Richtig. Wenn jemand einen Magnesiummangel hat und Sie ihm eine Infusion geben, wird er etwas davon behalten. Hat er hingegen keinen Mangel und Sie verabreichen ihm fünf Gramm Magnesium intravenös, werden Sie die gesamte Menge im Urin finden. Auf diese Weise testet man in der Klinik, ob jemand einen Magnesiummangel hat. Ein Bluttest ist nicht so empfindlich.

Und was kam bei Ihrer Studie heraus?

Für die Anzahl der Krämpfe machte es keinen Unterschied, ob jemand das Magnesium aufnahm oder nicht. Die Infusionen haben also offenbar nicht geholfen. Doch ich war immer noch sehr an diesem Thema interessiert, und so beschloss ich, darüber zu promovieren. Ich habe alle Studien zu Muskelkrämpfen zusammengetragen. Damals wie heute sieht es so aus, dass Magnesium – sofern es überhaupt einen Nutzen hat – für die klinische Behandlung irrelevant ist. Zumindest für Menschen, die im Ruhezustand Krämpfe haben.

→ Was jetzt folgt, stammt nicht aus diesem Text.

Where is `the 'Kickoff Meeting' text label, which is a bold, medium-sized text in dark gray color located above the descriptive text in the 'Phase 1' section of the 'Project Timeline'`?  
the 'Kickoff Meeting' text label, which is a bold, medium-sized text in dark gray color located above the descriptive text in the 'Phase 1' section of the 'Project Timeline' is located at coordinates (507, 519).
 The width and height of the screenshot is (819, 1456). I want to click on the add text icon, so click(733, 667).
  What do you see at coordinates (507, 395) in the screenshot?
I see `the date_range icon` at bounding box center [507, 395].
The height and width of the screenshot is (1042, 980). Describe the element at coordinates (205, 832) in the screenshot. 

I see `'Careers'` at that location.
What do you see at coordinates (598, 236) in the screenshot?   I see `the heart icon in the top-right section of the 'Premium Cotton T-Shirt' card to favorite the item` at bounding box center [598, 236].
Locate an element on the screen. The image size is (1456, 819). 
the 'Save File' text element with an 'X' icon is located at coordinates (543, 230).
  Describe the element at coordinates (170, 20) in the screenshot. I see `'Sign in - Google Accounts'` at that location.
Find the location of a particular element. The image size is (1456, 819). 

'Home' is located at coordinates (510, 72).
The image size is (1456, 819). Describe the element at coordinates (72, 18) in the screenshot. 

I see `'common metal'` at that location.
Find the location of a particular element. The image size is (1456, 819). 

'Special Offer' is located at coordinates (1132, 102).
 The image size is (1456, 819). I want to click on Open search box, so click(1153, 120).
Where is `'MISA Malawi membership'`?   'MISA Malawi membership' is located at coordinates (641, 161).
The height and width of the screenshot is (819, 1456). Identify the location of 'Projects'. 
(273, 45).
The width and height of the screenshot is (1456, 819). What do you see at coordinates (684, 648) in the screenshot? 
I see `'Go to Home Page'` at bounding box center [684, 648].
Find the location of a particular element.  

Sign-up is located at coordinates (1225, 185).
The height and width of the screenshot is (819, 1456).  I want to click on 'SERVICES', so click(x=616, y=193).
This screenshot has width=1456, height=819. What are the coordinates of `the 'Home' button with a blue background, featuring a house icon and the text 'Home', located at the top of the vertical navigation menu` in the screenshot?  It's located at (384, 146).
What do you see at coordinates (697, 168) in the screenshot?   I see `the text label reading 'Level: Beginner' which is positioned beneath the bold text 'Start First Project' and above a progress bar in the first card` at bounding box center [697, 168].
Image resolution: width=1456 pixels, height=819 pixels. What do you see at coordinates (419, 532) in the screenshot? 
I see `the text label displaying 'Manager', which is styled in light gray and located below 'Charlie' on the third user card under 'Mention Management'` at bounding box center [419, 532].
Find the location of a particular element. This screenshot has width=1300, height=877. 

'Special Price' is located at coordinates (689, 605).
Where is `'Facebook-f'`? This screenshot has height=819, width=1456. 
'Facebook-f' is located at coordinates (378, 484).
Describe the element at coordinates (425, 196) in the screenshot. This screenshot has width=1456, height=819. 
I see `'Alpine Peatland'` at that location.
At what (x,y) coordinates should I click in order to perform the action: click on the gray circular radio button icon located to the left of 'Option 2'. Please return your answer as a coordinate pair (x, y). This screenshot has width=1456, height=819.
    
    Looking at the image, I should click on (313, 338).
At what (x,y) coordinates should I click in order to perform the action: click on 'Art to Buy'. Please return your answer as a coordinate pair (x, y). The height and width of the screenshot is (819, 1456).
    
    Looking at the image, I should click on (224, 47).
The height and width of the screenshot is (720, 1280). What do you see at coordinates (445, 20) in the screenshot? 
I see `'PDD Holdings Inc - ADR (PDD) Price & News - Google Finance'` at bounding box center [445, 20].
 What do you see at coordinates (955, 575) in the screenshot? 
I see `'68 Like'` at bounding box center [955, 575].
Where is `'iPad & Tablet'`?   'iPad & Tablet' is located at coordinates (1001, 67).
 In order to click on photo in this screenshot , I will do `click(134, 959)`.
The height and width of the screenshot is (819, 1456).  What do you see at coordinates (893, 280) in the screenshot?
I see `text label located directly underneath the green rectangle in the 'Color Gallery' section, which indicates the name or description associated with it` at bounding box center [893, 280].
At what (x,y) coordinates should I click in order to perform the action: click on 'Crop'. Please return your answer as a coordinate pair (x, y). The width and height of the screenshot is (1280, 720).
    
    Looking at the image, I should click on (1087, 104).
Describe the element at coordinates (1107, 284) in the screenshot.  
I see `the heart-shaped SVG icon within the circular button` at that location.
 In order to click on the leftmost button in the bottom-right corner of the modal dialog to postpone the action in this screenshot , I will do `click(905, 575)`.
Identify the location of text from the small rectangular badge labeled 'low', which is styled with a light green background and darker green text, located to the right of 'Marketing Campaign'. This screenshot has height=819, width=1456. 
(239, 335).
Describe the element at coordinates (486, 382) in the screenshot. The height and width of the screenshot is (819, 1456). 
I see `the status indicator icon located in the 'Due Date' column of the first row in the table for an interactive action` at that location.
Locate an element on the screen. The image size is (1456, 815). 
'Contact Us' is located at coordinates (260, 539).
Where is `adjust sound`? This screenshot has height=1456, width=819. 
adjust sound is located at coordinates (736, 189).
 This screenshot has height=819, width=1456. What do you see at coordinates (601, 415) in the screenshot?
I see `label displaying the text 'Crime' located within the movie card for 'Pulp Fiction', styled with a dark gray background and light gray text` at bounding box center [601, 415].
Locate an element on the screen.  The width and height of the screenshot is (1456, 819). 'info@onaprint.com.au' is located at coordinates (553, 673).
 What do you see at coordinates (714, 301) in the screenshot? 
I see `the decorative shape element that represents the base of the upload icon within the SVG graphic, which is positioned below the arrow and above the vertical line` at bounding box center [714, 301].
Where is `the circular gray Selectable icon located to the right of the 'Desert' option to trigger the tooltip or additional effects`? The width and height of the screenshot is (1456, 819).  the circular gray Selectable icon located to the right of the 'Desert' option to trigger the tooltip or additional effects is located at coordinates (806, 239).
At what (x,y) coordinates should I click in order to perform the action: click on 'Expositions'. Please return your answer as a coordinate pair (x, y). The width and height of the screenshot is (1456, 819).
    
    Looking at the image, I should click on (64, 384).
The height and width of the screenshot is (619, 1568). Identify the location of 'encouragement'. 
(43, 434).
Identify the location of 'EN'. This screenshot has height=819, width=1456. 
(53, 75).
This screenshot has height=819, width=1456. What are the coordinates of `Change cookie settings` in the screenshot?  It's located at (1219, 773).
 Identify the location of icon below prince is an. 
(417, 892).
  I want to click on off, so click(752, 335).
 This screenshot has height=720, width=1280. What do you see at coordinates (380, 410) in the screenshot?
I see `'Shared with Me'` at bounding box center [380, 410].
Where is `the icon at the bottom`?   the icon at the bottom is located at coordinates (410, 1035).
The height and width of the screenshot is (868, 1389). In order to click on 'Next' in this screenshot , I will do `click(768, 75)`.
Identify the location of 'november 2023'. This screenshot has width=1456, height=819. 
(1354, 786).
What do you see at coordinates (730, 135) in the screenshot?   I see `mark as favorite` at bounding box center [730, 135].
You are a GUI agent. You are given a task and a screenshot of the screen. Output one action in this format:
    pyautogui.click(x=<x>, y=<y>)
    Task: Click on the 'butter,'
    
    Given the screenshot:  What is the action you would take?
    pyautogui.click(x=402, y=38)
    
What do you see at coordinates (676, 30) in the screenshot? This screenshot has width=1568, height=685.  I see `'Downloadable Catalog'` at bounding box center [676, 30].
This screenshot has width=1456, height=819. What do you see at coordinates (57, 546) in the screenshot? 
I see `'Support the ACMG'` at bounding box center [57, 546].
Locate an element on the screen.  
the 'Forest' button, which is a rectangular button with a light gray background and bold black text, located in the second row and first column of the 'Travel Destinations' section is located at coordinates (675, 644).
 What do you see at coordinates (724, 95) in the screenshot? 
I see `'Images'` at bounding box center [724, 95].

»Wenn Sie sich genügend Magnesium zum Beispiel über Milch oder Vollkornprodukte zuführen, werden Sie wahrscheinlich nur eine winzige Menge aus Nahrungsergänzungsmitteln behalten und den Rest wieder ausscheiden«

Und bei sportbedingten Krämpfen?

Dazu gibt es keine randomisiert-kontrollierten Studien, zumindest habe ich keine gefunden. Ich weiß nicht, ob Magnesium bei sportbedingten Krämpfen hilft. Aber ich wäre skeptisch.

Viele Menschen glauben fest daran. Man kann überall Magnesiumpräparate kaufen, und auf Laufveranstaltungen bekommt man sie sogar geschenkt. Ist mein Körper überhaupt in der Lage, dieses Magnesium zu verwerten?

Ein bisschen kann der Körper problemlos aufnehmen. Wenn Sie sich allerdings genügend Magnesium zum Beispiel über Milch oder Vollkornprodukte zuführen, werden Sie wahrscheinlich nur eine winzige Menge aus Nahrungsergänzungsmitteln behalten und den Rest wieder ausscheiden.

Wie viel Magnesium brauchen wir?

Die Deutsche Gesellschaft für Ernährung empfiehlt Erwachsenen, täglich insgesamt 300 bis 400 Milligramm Magnesium zu sich zu nehmen, abhängig von Alter und Geschlecht. Unter 25 Jahren sollten Frauen beispielsweise 310 Milligramm, Männer 400 Milligramm aufnehmen, danach 300 beziehungsweise 350 Milligramm pro Tag. Schwangere und Stillende benötigen etwas mehr. In Nahrungsergänzungsmitteln, die man zusätzlich zur normalen Ernährung einnimmt, sollten laut Bundesinstitut für Risikobewertung höchstens 250 Milligramm Magnesium enthalten sein. In einer Untersuchung der Verbraucherzentralen von 2020 überschritten mehr als die Hälfte der untersuchten magnesiumhaltigen Nahrungsergänzungsmittel diese Menge.

Können diese Produkte auch schaden?

Wenn Sie mehr als 250 Milligramm pro Tag einnehmen, können Sie Durchfall bekommen. Vielleicht machen Magnesiumpräparate einfach nur sehr teuren Stuhl und Urin. Aber wenn Sie beim Laufen oft Krämpfe kriegen und mir sagen, dass das Magnesium Ihnen hilft, wäre das Letzte, was ich Ihnen raten würde, es abzusetzen. Vielleicht täusche ich mich ja, und es bringt Ihnen tatsächlich etwas. Oder Sie glauben zumindest, dass es wirkt. Auch das kann hilfreich sein.

Die Macht des Placeboeffekts?

Ja. Den sollten wir niemals vernachlässigen.